= What to do =
Nothing in the data may be altered, so output all of it exactly.

━━━

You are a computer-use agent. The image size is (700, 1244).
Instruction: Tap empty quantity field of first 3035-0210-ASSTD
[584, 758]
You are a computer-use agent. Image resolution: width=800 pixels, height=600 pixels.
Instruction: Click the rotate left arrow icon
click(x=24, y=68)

━━━

= Answer for the task =
You are a computer-use agent. The image size is (700, 1244).
Instruction: Tap empty quantity field of first 3035-0210-ASSTD
[584, 758]
You are a computer-use agent. Image resolution: width=800 pixels, height=600 pixels.
Instruction: Click the rotate left arrow icon
click(x=24, y=68)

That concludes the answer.